This is an important step towards developing the \cmp model into a useful tool that, with further work, may be possible to use in a clinical setting. We hope to present a summary of our work and results in the Computing in Cardiology 2019 conference.
\section{Limitations and Further Work}
This work is based only on a single sheep heart, so it is possible that other sheep hearts or human hearts would not reproduce these results. An obvious piece of further study would be to reproduce our results using a different fibre map.

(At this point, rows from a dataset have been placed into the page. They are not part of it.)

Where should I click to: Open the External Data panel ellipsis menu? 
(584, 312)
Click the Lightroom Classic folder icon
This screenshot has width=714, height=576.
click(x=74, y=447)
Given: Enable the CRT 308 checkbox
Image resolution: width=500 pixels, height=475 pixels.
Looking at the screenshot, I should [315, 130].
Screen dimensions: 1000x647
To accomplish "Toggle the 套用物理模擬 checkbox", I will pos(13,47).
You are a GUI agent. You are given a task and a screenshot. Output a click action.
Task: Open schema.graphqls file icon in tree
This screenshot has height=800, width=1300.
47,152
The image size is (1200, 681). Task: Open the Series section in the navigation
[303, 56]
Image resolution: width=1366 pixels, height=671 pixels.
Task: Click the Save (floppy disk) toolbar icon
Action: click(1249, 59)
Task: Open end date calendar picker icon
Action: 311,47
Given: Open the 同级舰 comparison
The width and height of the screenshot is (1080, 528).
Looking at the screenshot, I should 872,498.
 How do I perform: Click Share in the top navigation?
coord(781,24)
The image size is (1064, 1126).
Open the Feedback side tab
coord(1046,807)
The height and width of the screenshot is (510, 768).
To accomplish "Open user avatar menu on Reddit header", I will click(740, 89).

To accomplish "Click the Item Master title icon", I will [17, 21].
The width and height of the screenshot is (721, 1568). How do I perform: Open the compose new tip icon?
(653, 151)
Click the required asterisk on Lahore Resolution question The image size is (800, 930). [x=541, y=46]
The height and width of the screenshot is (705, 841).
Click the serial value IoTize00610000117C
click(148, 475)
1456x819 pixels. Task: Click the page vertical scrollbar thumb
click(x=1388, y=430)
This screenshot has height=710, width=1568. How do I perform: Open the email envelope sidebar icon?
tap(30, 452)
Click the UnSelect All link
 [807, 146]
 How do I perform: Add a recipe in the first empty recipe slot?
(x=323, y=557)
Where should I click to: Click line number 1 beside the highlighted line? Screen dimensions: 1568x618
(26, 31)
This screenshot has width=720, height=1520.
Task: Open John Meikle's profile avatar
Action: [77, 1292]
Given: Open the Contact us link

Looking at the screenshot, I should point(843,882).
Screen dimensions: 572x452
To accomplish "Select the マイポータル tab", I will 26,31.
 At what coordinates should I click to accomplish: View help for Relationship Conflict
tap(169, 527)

We have also assumed uniform fibre density, conduction velocity, and fibrosis. However this is not reflective of the real heart~\cite{alonso2016nonlinear} and a fibre map that included this data would therefore be of interest.
Previous work with the CMP model has found that applying machine learning to an electrocardiogram (commonly called an ECG) can pinpoint a re-entry circuit with high accuracy~\cite{mcgillivray2018machine}. If this work were adapted to this more realistic geometry, it would be one step closer to being applicable in a clinical setting.
Centrality was effective on the CMP model, but not on the more realistic geometry. However, in this model re-entry circuits form around gaps in the fibre map (representing anatomical obstacles), so searching directly for gaps might prove a useful way to work out where re-entry circuits could form in a given fibre map.
At the coarse-graining levels used to gather statistics for the model ($g=6$), a voxel is $300~\mathrm{\mu m} \times 300~\mathrm{\mu m} \times 300~\mathrm{\mu m}$. The resolution of MRI when mapping heart fibres is approximately $1000 - 3000~\mathrm{\mu m}$ in clinical settings~\cite{mori2006principles} due to the motion of the heart. This means that our model is untested at a coarse-graining that is clinically attainable, so we can't conclude whether the model could be personalised for each patient. However, if further study concludes that these results hold at a lower resolution then personalised ablation patterns could be determined in mere minutes using consumer-grade hardware.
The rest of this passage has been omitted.